In AI inference, KV Cache is a memory optimization technique that reduces inference costs and improves Time to First Token (TTFT) from seconds to milliseconds. It helps in prefill stage of inference and prevents a model from re computing everything the model has read or processed during a single conversation. Without it, the computation work grows exponentially.
LLMs based on Transformer architecture are auto-regressive. They generate output text one token at a time. To predict the next word, the model needs to process all previous words in the sequence. For example if a user ask "How is the weather in San Francisco?", the model processes all seven words in the input prompt and predicts "It". To predict the next token may be "is" it needs to reprocess "How is the weather in San Francisco? It". This generation process will become incredibly slow as the length of the prompt increases. The solution is to cache the already processed previous tokens.
During the Attention phase, the LLM calculates three vectors Query(Q), Key(K), and Value(V) for each token. The Key vector describes what the token contains while the Value vector describes the actual meaning of the token in its context. The KV Cache stores these processed vectors. Instead of recalculating the K, V values for the tokens which have been already processed, every time a new word is generated, the LLM simply looks up in the cache for the previously calculated key, values for the previous words. It only processes the latest token.
So far we discussed KV Cache for a single user conversation. It can also be beneficial for multiple user conversations. KV Cache reuse will work well if the context that prefix a prompt remain the same for multiple users. This may not be easy but for shared content types the context can be cached. For example multiple developers working on the same code repository or multiple students trying to learn from the same text book.

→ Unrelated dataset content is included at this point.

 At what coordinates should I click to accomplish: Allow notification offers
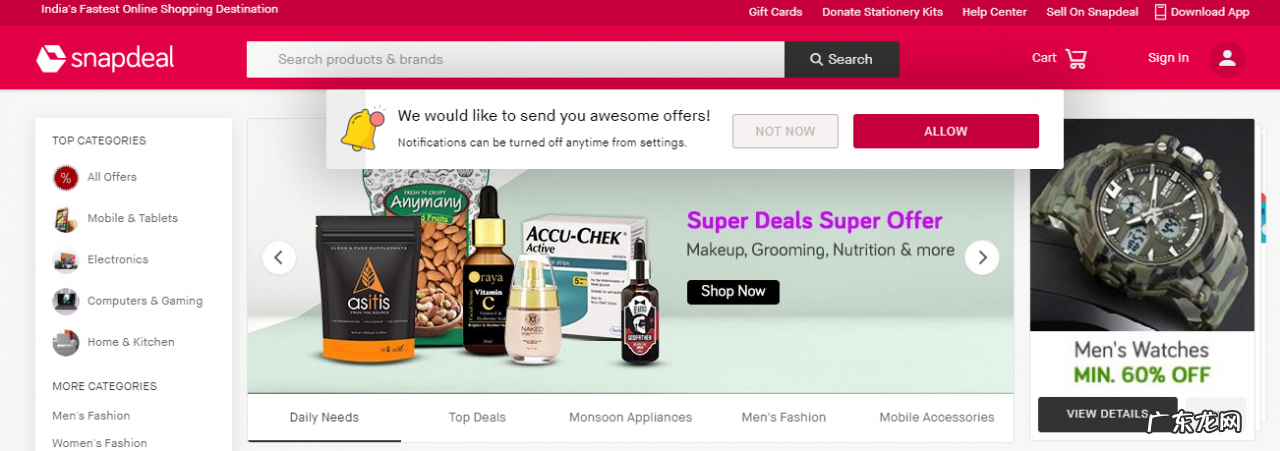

The popular method is matching the prefix of the contexts of two users. If User A and User B both start their prompt with the same 1000 token system instruction, the model computes that 1000 token KV cache once. User B gets that part for free (near-zero compute time). This is the best case. But for most of the cases there will be some changes in the context. Even if there is a single character mismatch then the KV Cache can not be reused. Some advanced frameworks can split the input prompt into multiple srgments and reuse the KV Cache for the matching segments even if the prefixes don't match.
We use LLMs to perform common tasks like coding and solving problems. For these kind of tasks we need to provide additional information to LLM, called context. For example you attach a source code file to understand a function or upload a pdf document to summarize. In a multi turn interaction with LLM, all the information exchanged in that specific chat session becomes context. The context helps LLM to provide more accurate and relevant response to a prompt. Companies now freeze the KV Cache for popular documents (like a coding library or a textbook) so they don't have to pay to read it every time a new user asks a question. Many API providers offer Context Caching discounts, charging up to 90% less for tokens that hit the cache ($0.20 vs $2.00 per 1M tokens).
As context windows have exploded (from 8k to 2M+ tokens), the KV Cache has become the primary bottleneck for AI hardware.The KV Cache lives close to the GPU in the fastest memory (HBM). However a GPU has limited capacity of HBM.
KV Context is specific to each Model type. You cannot take a KV cache from GPT-4 and give it to Claude 3. The Keys and Values are calculated based on that specific model's internal weights, hidden dimensions, and number of attention heads.
KV Cache has revolutionized the way LLMs process and generate text. By caching already processed previous tokens in a sequence, it significantly reduces inference costs and improves Time to First Token (TTFT). While it may not be suitable for all use cases, its benefits are evident in many applications, including multiple user conversations, coding, and solving problems. As context windows continue to grow, the KV Cache will remain a crucial component of AI inference.